Level B3: Trailing Whitespace in Findings

Pattern of 0, 1, or 2 trailing spaces on the first 20 lines of each FINDING-*.md.

  • 3^20 = ~3.5 billion unique combinations
  • Invisible in all editors and renderers

Level E1: Payload Ordering

Numbered lists of 5+ items are permuted deterministically per installation.

  • Seed: HMAC-SHA256(installation_id, filename:list:index)
  • 10! = 3,628,800 permutations per list
  • 5+ lists per file = enormous combinatorial space

Level E2: Synonym Substitution

50 technical synonym pairs are chosen deterministically per installation.

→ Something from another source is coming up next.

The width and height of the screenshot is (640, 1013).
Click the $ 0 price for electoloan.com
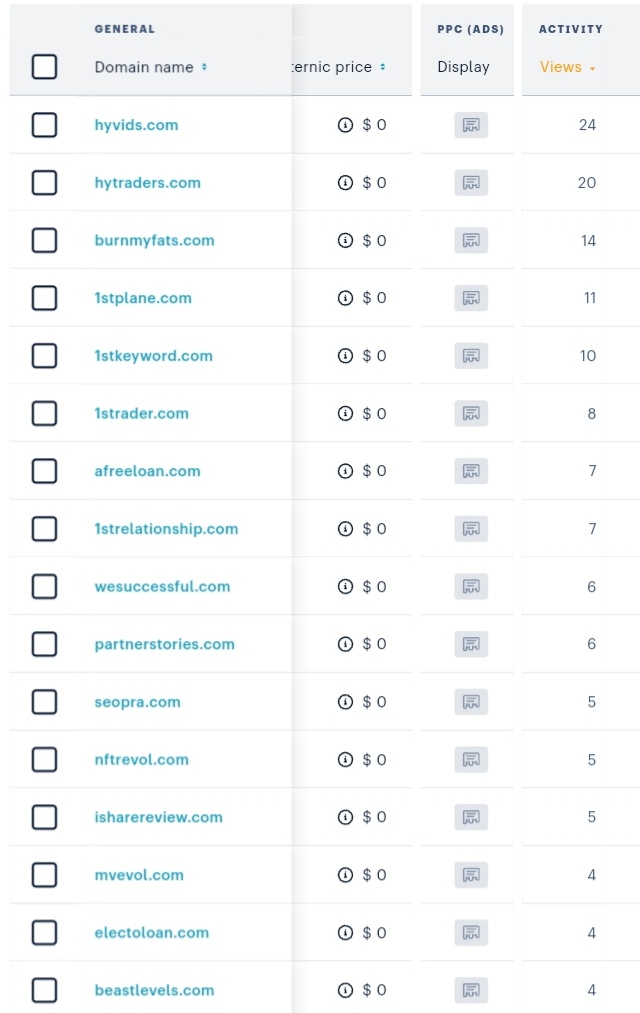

  • Each pair: HMAC(installation_id, pair_index) bit 0 selects variant
  • 2^50 > 10^15 unique combinations
  • Example: "endpoint" vs "URL path", "vulnerability" vs "security flaw"

Forensic Decoding

# Decode zero-width watermark from leaked report
python scripts/decode-watermark.py --file leaked-report.md

# Verify homoglyph pattern against known installation
python scripts/decode-watermark.py --file leaked-knowledge.md --known-id a1b2c3d4

# Decode from pasted text
echo "suspicious text" | python scripts/decode-watermark.py

Files

File Purpose
dashboard/backend/app/services/watermark_service.py Zero-width encode/decode (B1)
scripts/watermark-knowledge.py Homoglyphs (B2) + ordering (E1) + synonyms (E2)
scripts/decode-watermark.py Forensic extraction tool